The law allows several different ways that you can allocate profit sharing. Many plans don’t use an expert in plan design and simply divide the profits equally amongst all participants. To simplify, we are highlighting just a couple that our businesswoman could pursue.
Here’s a quick hypothetical example. The TPA starts by using the deferral of $17,500. If you over 50 you qualify for a $5500 catch-up contribution. First we illustrate the equal shares method. In order to reach the individual max of $56,500 you would have to provide 22.3% of compensation to all employees.

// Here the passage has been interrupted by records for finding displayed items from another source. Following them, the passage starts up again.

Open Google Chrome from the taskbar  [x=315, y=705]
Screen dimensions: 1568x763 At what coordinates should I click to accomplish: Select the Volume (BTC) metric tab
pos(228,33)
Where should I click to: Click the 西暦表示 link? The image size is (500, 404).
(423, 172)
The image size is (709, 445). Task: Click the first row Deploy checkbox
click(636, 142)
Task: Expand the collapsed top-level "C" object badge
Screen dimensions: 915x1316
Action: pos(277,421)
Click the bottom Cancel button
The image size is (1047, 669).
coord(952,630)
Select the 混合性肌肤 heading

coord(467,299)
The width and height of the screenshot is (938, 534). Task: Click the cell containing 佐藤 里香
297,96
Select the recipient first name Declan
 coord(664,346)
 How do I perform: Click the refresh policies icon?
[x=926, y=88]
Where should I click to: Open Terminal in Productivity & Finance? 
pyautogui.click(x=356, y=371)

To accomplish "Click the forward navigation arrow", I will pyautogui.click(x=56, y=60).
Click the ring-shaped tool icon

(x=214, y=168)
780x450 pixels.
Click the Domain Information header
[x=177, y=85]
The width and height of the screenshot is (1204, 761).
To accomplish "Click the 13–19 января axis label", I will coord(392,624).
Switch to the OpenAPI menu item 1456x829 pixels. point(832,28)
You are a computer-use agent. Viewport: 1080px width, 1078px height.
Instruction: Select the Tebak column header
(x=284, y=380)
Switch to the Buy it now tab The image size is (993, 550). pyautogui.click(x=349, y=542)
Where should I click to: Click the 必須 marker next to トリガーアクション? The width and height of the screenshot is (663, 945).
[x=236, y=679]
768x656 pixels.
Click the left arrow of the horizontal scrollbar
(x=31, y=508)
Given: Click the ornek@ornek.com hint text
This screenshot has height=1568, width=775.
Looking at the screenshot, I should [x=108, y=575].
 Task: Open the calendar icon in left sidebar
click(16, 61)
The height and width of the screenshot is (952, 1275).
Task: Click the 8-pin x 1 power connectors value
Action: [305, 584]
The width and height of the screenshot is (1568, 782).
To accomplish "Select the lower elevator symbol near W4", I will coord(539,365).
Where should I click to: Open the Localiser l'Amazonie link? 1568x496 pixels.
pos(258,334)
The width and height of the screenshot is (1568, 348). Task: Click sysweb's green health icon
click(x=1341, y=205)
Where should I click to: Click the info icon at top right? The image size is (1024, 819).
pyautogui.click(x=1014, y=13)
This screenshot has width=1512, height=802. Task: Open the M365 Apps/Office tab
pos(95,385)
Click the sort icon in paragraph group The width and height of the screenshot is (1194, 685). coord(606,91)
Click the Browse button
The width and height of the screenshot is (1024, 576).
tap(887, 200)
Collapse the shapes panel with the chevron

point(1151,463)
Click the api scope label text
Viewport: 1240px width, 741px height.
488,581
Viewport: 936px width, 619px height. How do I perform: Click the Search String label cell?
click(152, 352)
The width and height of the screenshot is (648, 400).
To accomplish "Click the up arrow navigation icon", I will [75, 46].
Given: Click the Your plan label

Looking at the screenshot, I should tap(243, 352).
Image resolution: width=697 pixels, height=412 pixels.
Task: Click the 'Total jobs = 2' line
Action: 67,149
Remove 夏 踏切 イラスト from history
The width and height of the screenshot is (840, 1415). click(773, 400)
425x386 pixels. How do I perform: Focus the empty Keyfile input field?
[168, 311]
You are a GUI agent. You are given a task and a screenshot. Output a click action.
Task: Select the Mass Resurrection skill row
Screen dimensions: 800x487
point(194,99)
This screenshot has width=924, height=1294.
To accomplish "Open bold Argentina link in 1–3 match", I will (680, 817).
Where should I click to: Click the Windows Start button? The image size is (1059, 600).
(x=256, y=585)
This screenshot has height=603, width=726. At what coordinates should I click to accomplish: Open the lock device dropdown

The “New Comparability” method allows for different profit sharing allocations based on each employee’s classification within the plan. Each individual’s profit sharing is based on their classification and age. The future value of the contribution is determined for each participant at the plan’s normal retirement or testing age. This future value (benefit) is then compared to demonstrate that plan is not discriminatory in favor of the owners and other “highly-compensated” employees. In this case, the owner still receives a 22.3% share, but the employee allocation is reduced to 5%.
Clearly, the New Comparability allocation method is a more efficient approach to maximize contributions. This essentially triple a max SIMPLE IRA contribution. Additionally, the vast majority of the contributions are discretionary –allowing flexibility to take advantage in a good year, yet not cripple you in a down year.
You may find that you still need to save even more and ideally have the cash flow to do so. You could then use a cash balance plan depending upon your age you likely could save about $300,000. This type of design requires actuarial calculations. At the point that this type of plan would be your path to filling your retirement savings gap I would think that the cost of an actuary would be essentially nominal.
You can see that there are several different ways that you might find your catch-up contributions. It should start with a retirement needs analysis, sometimes referred to as a gap analysis. Be sure to find a qualified person to run this calculation, such as a CERTIFIED FINANCIAL PLANNER™ professional. Once armed with that need you can better evaluate which type of catch-up contribution savings format, IRA, SIMPLE plan for 401(k) profit sharing plan might fit the bill.